President Donald Trump said Friday that he will meet “very shortly” with Russian President Vladimir Putin to discuss ending the war in Ukraine, a major potential milestone after expressing weeks of frustration that more was not being done to quell the fighting.
Speaking to reporters at the White House after announcing a framework aimed at ending decades of conflict between Armenia and Azerbaijan.
He later announced he will meet Putin on Friday, August 15, in Alaska.
He also suggested that his meeting with the Russian leader could come before any sit-down discussion involving Ukrainian President Volodymyr Zelenskyy.
If it happens, the meeting would be the first U.S.-Russia summit since 2021, when former President Joe Biden met Putin in Geneva. It could mean a breakthrough in Trump’s effort to end the war, although there’s no guarantee it would stop the fighting since Moscow and Kyiv remain far apart on their conditions for peace.
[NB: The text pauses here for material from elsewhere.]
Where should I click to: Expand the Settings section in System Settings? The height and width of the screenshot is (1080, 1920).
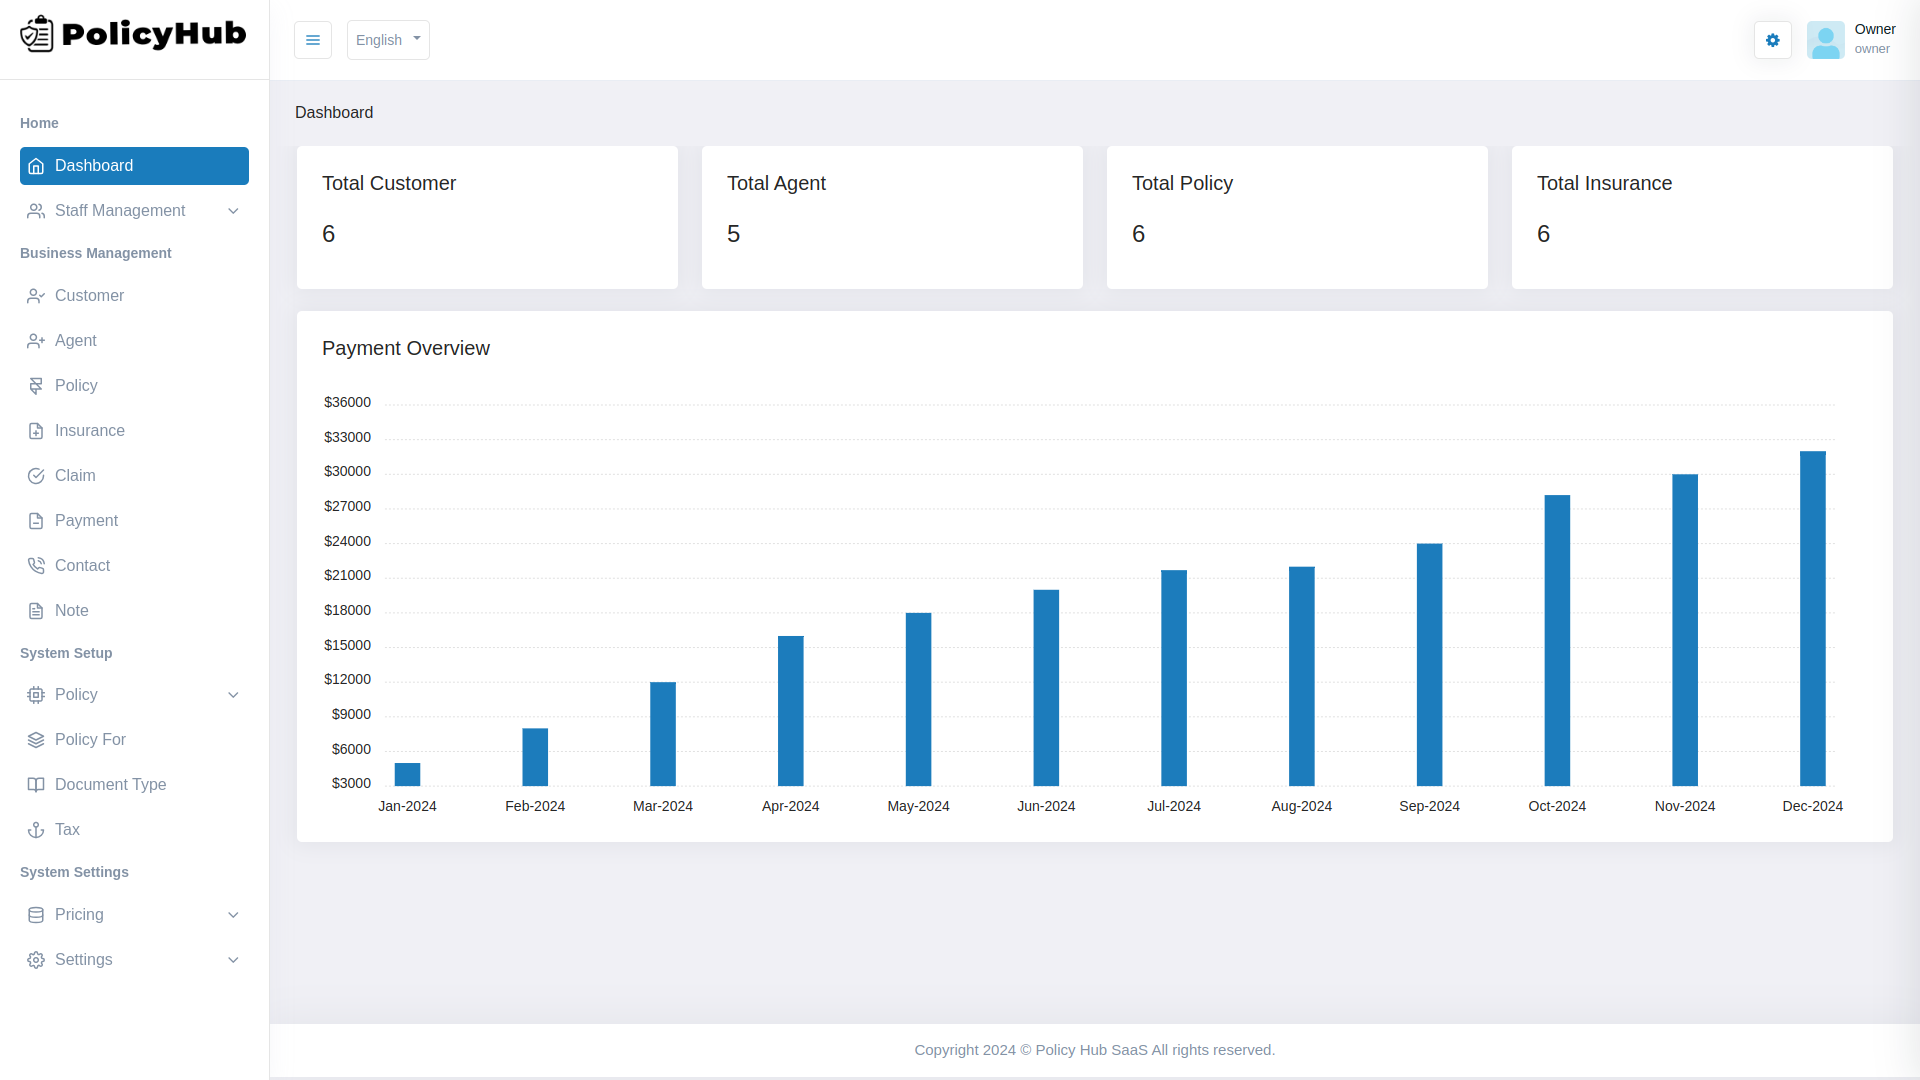coord(233,960)
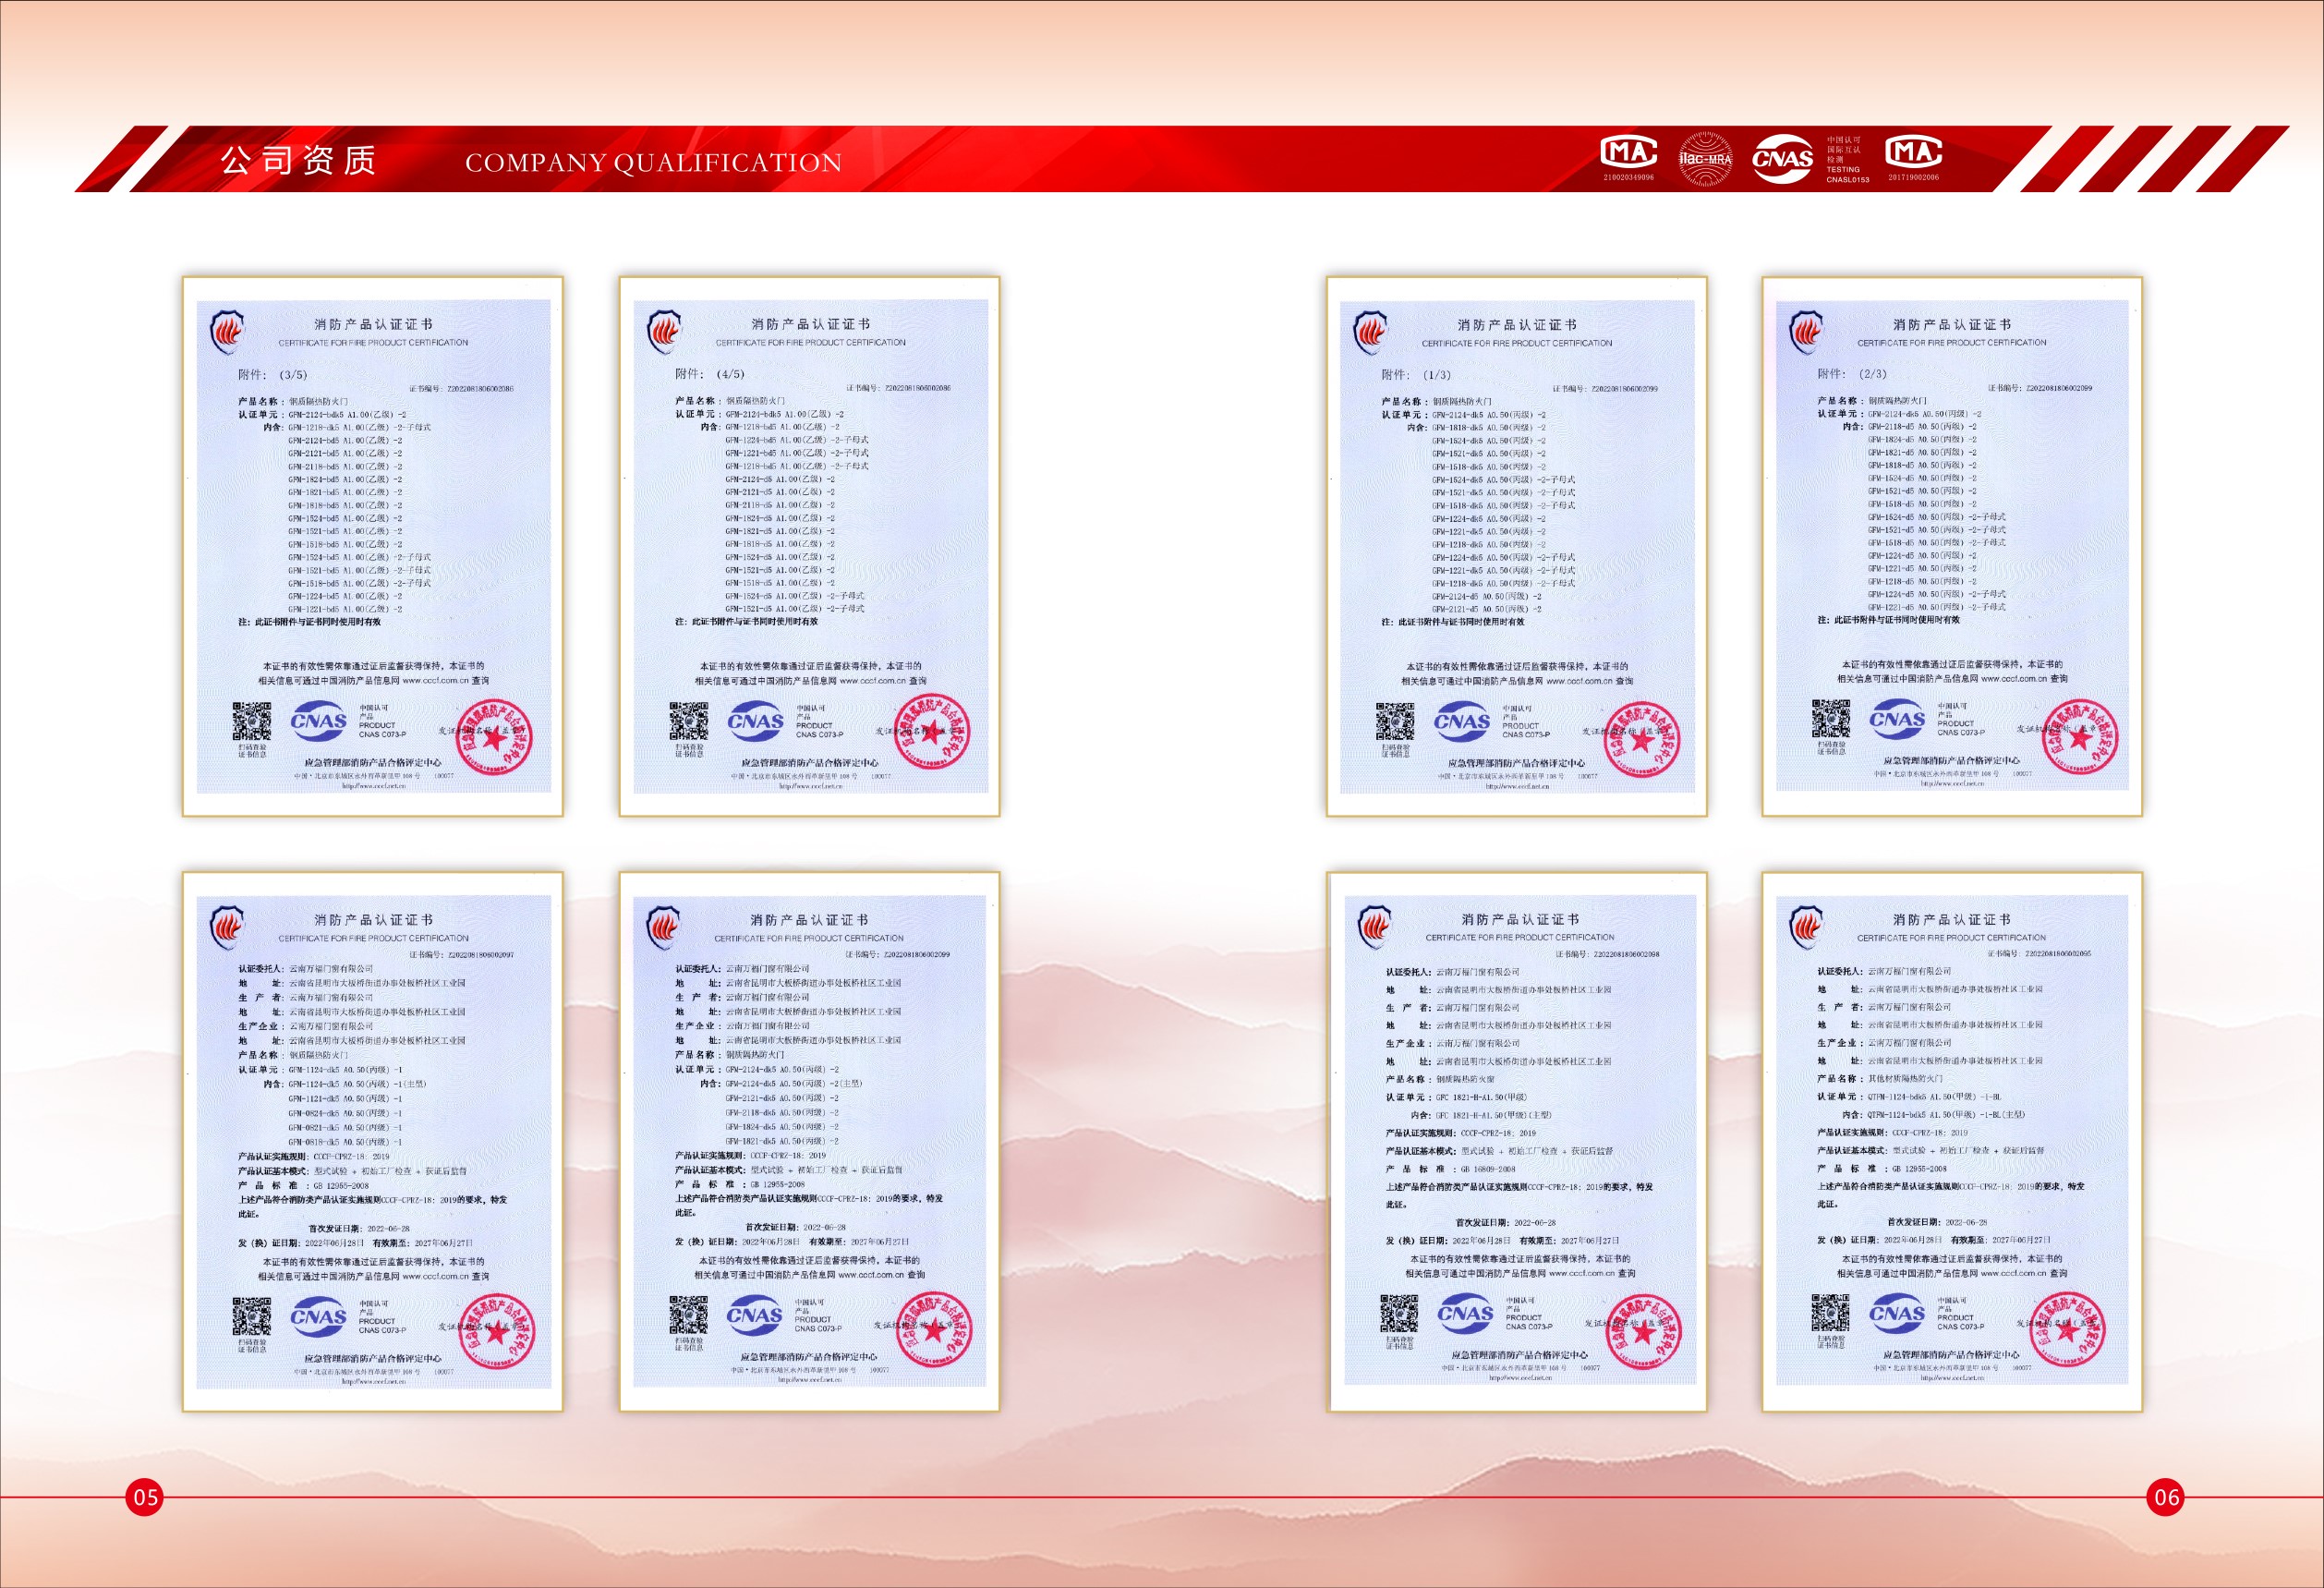
Task: Click the red star seal on certificate 附件 (1/3)
Action: [1641, 740]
“President Putin, I believe, wants to see peace, and Zelenskyy wants to see peace,” Trump said. He said that a peace deal would likely mean “there will be some swapping of territories,” but he did not elaborate.
Trump added that Zelenskyy "has to get all of his, everything he needs, because he’s going to have to get ready to sign something. And I think he is working hard to get that done.”
Analysts, including some close to the Kremlin, have suggested that Russia could offer to give up territory it controls outside of the four regions it claims to have annexed.
The president's comments came as Ukrainian soldiers on the battlefield expressed little hope for a diplomatic solution to the war and Trump's deadline arrived Friday for the Kremlin to make peace.
Exasperated that Putin did not heed his calls to stop bombing Ukrainian cities, Trump almost two weeks ago moved up his ultimatum to impose additional sanctions on Russia and introduce secondary tariffs targeting countries that buy Russian oil if the Kremlin did not move toward a settlement.
Prior to his announcing the meeting with Putin, Trump’s efforts to pressure Russia into stopping the fighting have so far delivered no progress. The Kremlin's bigger army is slowly advancing deeper into Ukraine at great cost in troops and armor while it relentlessly bombards Ukrainian cities. Russia and Ukraine are far apart on their terms for peace.